Sarajevo im Bürgerkrieg
Am 1. März 1992 feuerte ein Heckenschütze auf eine Gruppe Serben, die ihre Flagge hissten; ein Mann wurde getötet, ein weiterer verletzt. Der Angriff aus dem Hinterhalt lieferte den formellen Anlass für den Ausbruch des Bürgerkriegs in der wirtschaftlich wenig entwickelten jugoslawischen Teilrepublik Bosnien-Herzegowina. Einen Tag zuvor hatte ein Referendum, das von der serbischen Bevölkerung boykottiert wurde, die Unabhängigkeit vom serbischen Rest-Jugoslawien besiegelt. Damit zerbrach die multiethnische Gesellschaft Bosnien-Herzegowinas in eine nach Kroatien orientierte Bevölkerungsgruppe, in die bosnischen Serben, die auf Anschluss an den serbisch dominierten Reststaat zielten, und in die bosnischen Muslime selbst.
Am 2. Mai schloss sich der serbische Belagerungsring um die 380 000 Einwohner zählende Hauptstadt Sarajevo. Die Stadt war für knapp vier Jahre weitgehend von der Außenwelt und über lange Phasen von jeder Grundversorgung abgeschnitten und wurde zum Faustpfand serbischer Machtinteressen. Die (Zivil-)Bevölkerung Sarajevos war einem mit terroristischer Grausamkeit geführten Krieg ausgesetzt: 4 Millionen Granaten wurden auf die Stadt abgefeuert, 234 Mal Waffenstillstandsvereinbarungen zwischen 1992 und 1995 gebrochen.

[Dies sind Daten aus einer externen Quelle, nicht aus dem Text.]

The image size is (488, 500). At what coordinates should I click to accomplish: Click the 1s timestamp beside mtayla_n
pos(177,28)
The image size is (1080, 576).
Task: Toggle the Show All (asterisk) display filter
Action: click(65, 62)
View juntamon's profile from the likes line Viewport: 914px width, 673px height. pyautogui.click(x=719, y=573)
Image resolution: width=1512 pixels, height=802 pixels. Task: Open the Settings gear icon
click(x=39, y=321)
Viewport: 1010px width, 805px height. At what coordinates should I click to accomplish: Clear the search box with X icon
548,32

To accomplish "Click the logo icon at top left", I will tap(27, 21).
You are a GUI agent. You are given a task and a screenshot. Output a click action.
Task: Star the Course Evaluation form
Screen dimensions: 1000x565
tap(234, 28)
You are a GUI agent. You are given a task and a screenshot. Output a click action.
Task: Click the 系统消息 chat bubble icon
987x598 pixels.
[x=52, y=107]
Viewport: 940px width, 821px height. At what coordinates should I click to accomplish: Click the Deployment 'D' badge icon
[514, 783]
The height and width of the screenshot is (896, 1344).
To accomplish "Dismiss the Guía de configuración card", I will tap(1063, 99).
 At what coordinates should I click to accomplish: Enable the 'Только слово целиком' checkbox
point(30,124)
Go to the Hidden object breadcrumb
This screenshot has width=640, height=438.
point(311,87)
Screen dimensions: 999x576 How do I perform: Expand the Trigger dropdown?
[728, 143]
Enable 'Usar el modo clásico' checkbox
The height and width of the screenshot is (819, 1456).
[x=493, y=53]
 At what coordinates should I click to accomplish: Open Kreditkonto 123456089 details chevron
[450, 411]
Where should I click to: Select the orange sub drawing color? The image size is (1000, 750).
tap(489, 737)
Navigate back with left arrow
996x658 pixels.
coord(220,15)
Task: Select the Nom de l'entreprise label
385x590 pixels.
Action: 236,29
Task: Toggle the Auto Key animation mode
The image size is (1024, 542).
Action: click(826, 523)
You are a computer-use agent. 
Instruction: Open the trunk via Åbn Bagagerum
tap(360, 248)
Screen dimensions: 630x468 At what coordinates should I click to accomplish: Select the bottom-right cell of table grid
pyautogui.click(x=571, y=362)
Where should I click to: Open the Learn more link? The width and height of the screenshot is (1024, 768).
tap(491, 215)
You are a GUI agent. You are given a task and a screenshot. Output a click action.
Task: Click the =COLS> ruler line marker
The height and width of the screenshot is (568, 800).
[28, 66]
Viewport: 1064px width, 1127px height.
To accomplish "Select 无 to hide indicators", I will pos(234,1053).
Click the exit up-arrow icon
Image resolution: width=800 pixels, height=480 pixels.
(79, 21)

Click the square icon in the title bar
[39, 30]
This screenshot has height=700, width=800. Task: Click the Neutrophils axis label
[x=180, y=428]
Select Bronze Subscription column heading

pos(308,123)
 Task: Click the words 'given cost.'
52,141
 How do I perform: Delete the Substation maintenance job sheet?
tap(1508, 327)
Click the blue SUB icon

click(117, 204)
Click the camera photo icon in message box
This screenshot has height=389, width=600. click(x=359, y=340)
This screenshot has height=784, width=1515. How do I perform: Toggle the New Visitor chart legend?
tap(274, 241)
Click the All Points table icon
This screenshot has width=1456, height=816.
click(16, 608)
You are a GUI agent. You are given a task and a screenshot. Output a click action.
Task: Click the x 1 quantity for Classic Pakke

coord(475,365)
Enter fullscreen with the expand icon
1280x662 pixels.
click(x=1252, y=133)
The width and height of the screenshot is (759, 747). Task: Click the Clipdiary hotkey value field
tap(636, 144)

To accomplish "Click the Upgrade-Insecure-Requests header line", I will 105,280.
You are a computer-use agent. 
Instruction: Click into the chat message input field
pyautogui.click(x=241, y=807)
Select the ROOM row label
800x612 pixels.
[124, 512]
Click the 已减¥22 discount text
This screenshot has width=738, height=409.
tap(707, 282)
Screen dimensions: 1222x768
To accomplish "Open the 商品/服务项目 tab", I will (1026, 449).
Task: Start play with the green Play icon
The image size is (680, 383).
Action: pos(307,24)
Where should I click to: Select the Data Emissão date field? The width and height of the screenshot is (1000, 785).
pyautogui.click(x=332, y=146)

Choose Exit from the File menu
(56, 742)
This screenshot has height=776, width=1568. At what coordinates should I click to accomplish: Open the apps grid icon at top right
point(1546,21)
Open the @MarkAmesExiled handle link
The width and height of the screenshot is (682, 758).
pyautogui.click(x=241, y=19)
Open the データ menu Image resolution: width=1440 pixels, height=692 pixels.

Nach dem Daytoner Friedensabkommen beklagte Sarajevo 10 000 Tote und ca. 60 000 Verwundete, 155 000 Wohnungen waren zerstört, der materielle Schaden wurde auf 1,5 Milliarden Mark geschätzt.
Viele ausländische Beobachter reagierten lange Zeit mit Unglauben auf das Szenario eines solchen Krieges. Das politische Versagen des Westens angesichts des Genozids gegen die muslimisch-bosnische Bevölkerung erschütterte die Vorstellungen vieler Europäer von einer multiethnischen und multikulturellen Gesellschaft. Auch zweieinhalb Jahre nach dem Daytoner Friedensabkommen ist die Normalität nach Sarajevo nur an der Oberfläche zurückgekehrt.